|Love me some Banksy. |
Social change is what we need!
Last year, through various situations, I had the pleasure of befriending Portland's homeless community. I didn't volunteer anywhere, I just made friends.
I use the word pleasure intentionally and for the most part, it was exactly that. I say 'for the most part' because, admittedly, some homeless folk can be a little hard to deal with. But I believe that stems from not having a system that supports them properly. Truthfully, I might even say we have a system that does exactly the opposite, a system that can be incredibly disempowering, and even enabling, for someone experiencing homelessness, often due to improper health care systems and much more. But that is a whoooole other book to write...
I watched a movie tonight called Being Flynn. Have you seen it? Not only is it shot and edited extremely well but the way they depict homelessness in large cities is right on point. The story itself isn't the best but I enjoyed the fact that the issue surrounding homelessness was portrayed in such an honest and disarming way. They capture the emotion, the psychological issues, the shame and the physical and mental turmoil surrounding the issue very, very accurately. Also, the character depiction of the volunteers and staff members who work with the homeless; their selflessness, their never ending compassion and their ability to give with out taking, is flawlessly captured on screen.
I had no intention on even watching the film. I was spending time with my father after a simple meal I had prepared and it came on TV. We both sort of got sucked in and minutes later it had my brother, too. The feelings the film immediately engaged within my heart took me by surprise. I have seen it first hand. I have sat with homeless men and youth on the streets, I have sat with them in the pews of a church (not at service, to clarify). I have stood with them while they smoke (I don't smoke but sometimes find myself drawn to the social aspect of being a smoker) and I have listened to them talk when no one else will. Sometimes that shit gets real crazy, but sometimes we all get real crazy and we're just looking for an outlet.
In the beginning of my journey, many of the homeless people I encountered made me feel very uneasy and shy. I think our society had taught me to fear them in the that way I did. But when I allowed myself to understand that they were human, exactly like me, I was able to open up and become a friend.
I have written about how we're all the same. I dwell on this remarkable thought often. We really are all the same, heart and soul, children of God (or the Universe or the Divine or whatever) on earth, yet it's easy to 'forget' that everyone is included in that... including "crazy" homeless people and angry young black-block anti-everything kids with no roofs over their heads or caring families. Judgement is engrained, we have to work to see past it. And it's harder to see past it when you're looking at a guy who hasn't showered in weeks holding a sign with his own clever version of 'spare some change' written in Sharpie while his malnourished pup sits at his feet and you wonder if he reeks of alcohol or not. Most people choose not to see him at all.
But they all have names. And they all have stories. And yeah sure, some of them might be really fucked up, but that doesn't make them any less human than you or me.

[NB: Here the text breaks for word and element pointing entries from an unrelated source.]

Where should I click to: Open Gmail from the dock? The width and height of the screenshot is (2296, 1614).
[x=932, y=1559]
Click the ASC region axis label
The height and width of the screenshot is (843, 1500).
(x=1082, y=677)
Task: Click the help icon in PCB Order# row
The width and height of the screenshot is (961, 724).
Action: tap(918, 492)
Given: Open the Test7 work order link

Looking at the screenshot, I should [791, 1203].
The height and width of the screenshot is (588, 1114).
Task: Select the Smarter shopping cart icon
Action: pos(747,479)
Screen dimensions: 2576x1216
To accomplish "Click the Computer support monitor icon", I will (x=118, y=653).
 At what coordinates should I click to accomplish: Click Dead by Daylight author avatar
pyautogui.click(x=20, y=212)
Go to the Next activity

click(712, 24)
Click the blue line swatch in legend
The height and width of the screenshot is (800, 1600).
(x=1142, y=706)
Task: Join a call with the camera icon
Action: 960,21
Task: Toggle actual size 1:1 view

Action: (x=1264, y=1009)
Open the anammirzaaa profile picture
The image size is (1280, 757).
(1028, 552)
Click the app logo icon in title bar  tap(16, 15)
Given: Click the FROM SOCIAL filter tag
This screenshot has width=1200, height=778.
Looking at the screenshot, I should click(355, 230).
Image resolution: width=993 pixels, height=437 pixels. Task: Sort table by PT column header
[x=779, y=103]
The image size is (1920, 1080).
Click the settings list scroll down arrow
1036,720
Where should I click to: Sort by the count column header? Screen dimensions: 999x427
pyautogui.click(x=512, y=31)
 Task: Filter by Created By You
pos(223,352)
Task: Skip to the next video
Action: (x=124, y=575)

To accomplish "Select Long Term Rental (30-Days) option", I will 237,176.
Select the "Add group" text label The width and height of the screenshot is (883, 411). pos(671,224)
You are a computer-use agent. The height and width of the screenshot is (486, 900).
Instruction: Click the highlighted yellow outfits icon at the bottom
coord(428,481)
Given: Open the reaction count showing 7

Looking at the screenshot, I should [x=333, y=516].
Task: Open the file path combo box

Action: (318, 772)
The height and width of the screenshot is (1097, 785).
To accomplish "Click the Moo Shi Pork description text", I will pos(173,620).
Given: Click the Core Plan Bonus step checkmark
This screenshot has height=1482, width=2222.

Often times they feel forgotten. And a lot of times they are angry about it. They are angry about the unnecessary roughness they endure from the police and they are angry about not being allowed their right to a peaceful night's sleep. They hurting, they are struggling and they are in pain, whether their pride allows them to show it or not. Most of the time they're normal and they have pretty interesting shit to say. My favorite is finding myself smack dab in the middle of an intelligent or spiritual conversation with someone whom our society has cast off as a dead beat!
But the point of this, I guess, is to reflect on a time I now treasure. A time when I could say that most of the people I resonated deepest with had no place to sleep, no place to shower and no promise of their next meal. Many of them younger than myself.
But they all had names. And they all had stories. And they all had hearts.
I don't know if we all need to rush out and volunteer at a homeless shelter, we all have our own ways of making the world a better place and maybe that's not yours or mine. And I'm not saying we should all give money to every homeless person we see, but what I am saying is this; they are people. They are people just like you and me, with hearts and stories and love. If we all made a point to say hi, or pass on blessings, or give food if we feel so inclined, maybe the world would become a little lighter, a little less edgy.
I encourage you to not stop and think about whether or not they 'deserve' your hard earned change, or your snack or even whether or not they 'derserve' your blessing (because somehow society has made the majority of us believe the homeless are a lesser species) and just give them your love. Give them your love. Love is infinite and the more we give the more our own hearts will be bursting with it.
Just say hi, nod your head, make eye contact, bless, acknowledge.
It might make a world of difference. And we've got to start somewhere.